– А что, получается, в Иллинойсе такие строгие законы? – спросил Джек, на что Донна надула щеки, поджала губы и закатила глаза, мол, и не говорите.
– Приятного вечера! – сказала она и открыла внутреннюю дверь.
Клуб был оформлен в эклектичном и очень своеобразном стиле, как будто для чаепития у Безумного Шляпника: разномастная, затейливо раскрашенная мебель, дурацкие обои в цветочек, на которых висели покосившиеся картины в антикварных рамах, старинные зеркала и часы, показывающие разное время, а в вазах на каждом столике и на полках бара с богатым выбором напитков стояло множество цветов, розовых, сиреневых и светло-желтых, почти наверняка искусственных. Вдоль стен в полутьме выстроились столики, отделенные друг от друга стегаными плюшевыми диванчиками с высокими спинками, а центральную часть зала занимал танцпол в черно-белую шахматную клетку, который освещали мягким рассеянным светом гирлянды, развешанные вокруг диско-шара. Музыка звучала на той громкости, чтобы под нее можно было танцевать, но в то же время она не мешала вести приватную беседу, и Джек тихонько спросил у Элизабет:
– И что теперь?
Она повела его к одному из диванов напротив бара, они сели и, спрятавшись от посторонних взглядов, стали наблюдать.
Вечеринка еще не началась, в клубе было всего несколько десятков гостей, а на танцполе четыре человека – четыре женщины, которые по очереди кружились вокруг стоящего в центре шеста, извиваясь так лихо, что это говорило о большом опыте и, возможно, даже о профессиональной подготовке. На вид им было лет по сорок-пятьдесят, и они были в платьях без бретелек кричащих неоновых расцветок, таких коротких, что, когда женщины взбирались на шест, сразу становилось понятно, кто надел нижнее белье, а кто нет. Заметив это, Джек из соображений приличия тут же отвернулся.

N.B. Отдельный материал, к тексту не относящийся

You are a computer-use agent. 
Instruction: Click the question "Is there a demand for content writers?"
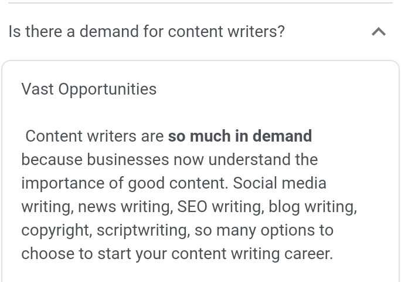point(147,31)
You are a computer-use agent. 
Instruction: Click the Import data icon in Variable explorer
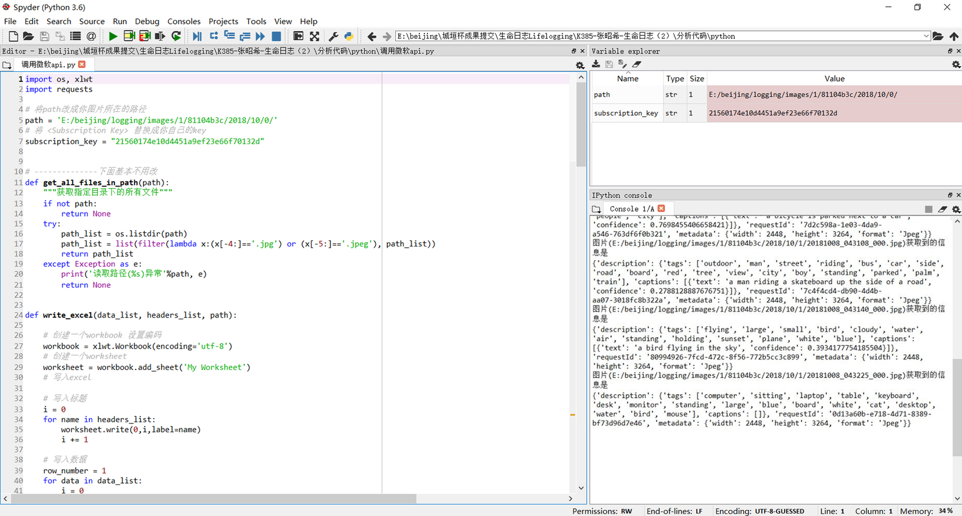[596, 64]
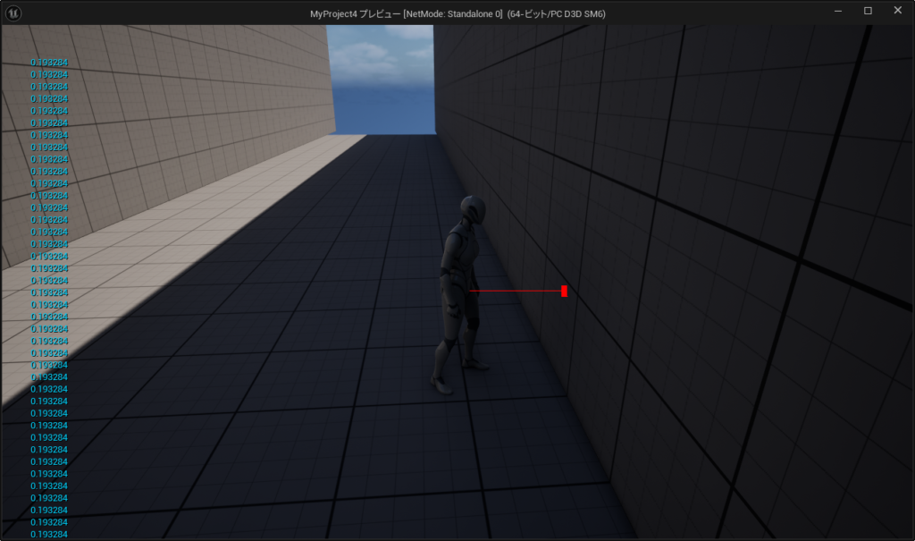This screenshot has height=541, width=915.
Task: Click the red square at trace line end
Action: tap(564, 291)
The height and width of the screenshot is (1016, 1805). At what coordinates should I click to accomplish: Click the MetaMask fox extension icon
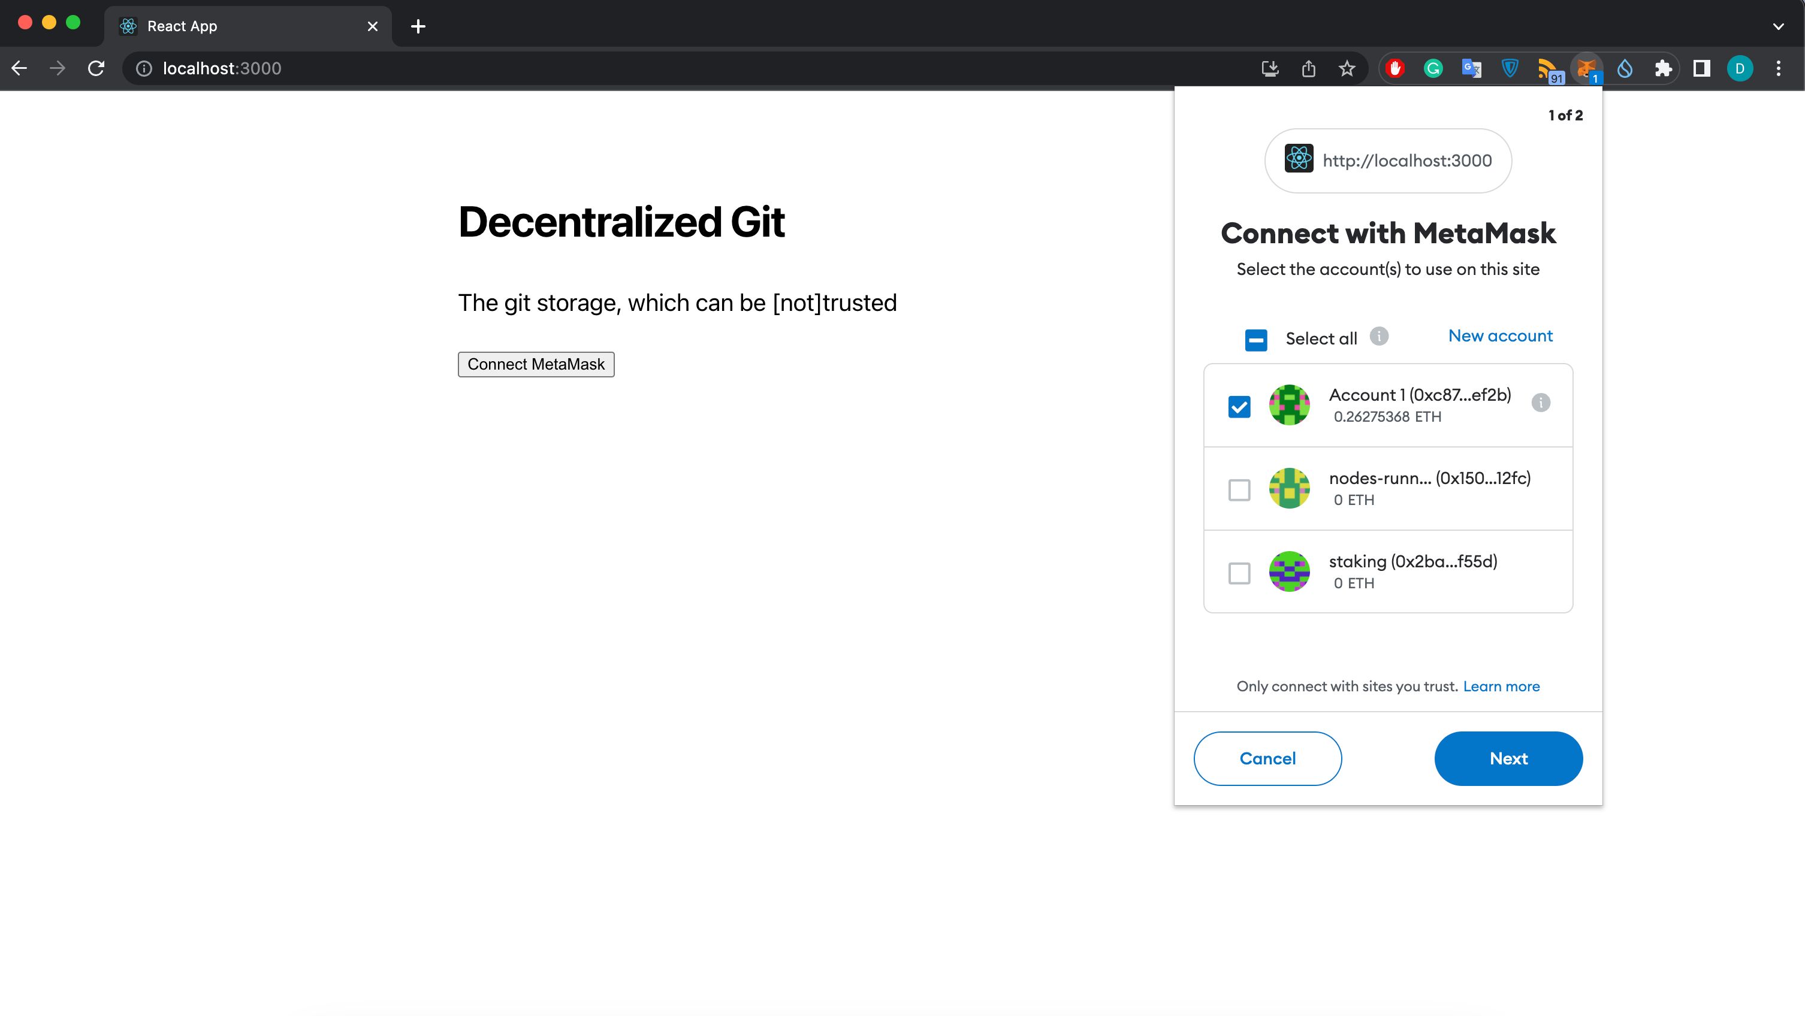pyautogui.click(x=1587, y=68)
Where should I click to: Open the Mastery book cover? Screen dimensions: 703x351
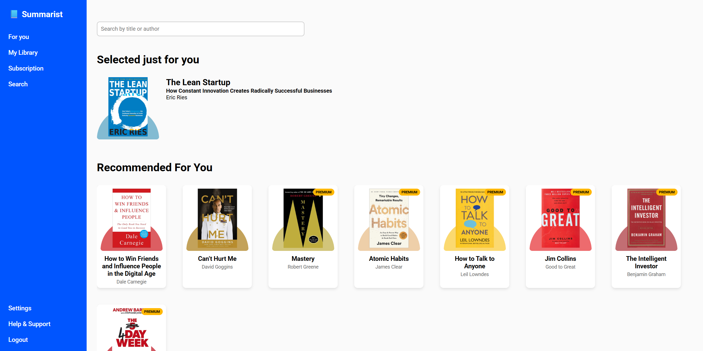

Элизабет чувствовала себя слишком разодетой. Для сегодняшнего вечера она выбрала маленькое черное платье на тонких бретельках, которое было, наверное, дюйма на два-три коротковато, чтобы ходить в нем на работу, но теперь она поняла, что в этой обстановке такое платье смотрится откровенно пуританским. В клубе было принято агрессивно, торжественно, неприкрыто демонстрировать тело: юбки были не то что мини, а уже почти микро; вырезы достигали непристойной глубины, доходя почти до пупка; платья были скорее намеком на одежду, чем одеждой как таковой; накладки на соски считались приемлемой заменой топу, причем не только среди нескольких обладательниц модельных фигур, но и практически среди всех присутствующих здесь женщин, будь они молодыми, пожилыми или средних лет, крупными и худыми, с юными телами и с телами, на которых оставило отпечаток время, деторождение или возрастные изменения, – здесь все было открыто взгляду. Например, у одной женщины платье задралось до груди, когда она соскальзывала с шеста, и все могли видеть, как нависает складка ее живота над шрамом от кесарева сечения, но она смеялась, танцевала, и ей было абсолютно наплевать. Элизабет это показалось на удивление располагающим.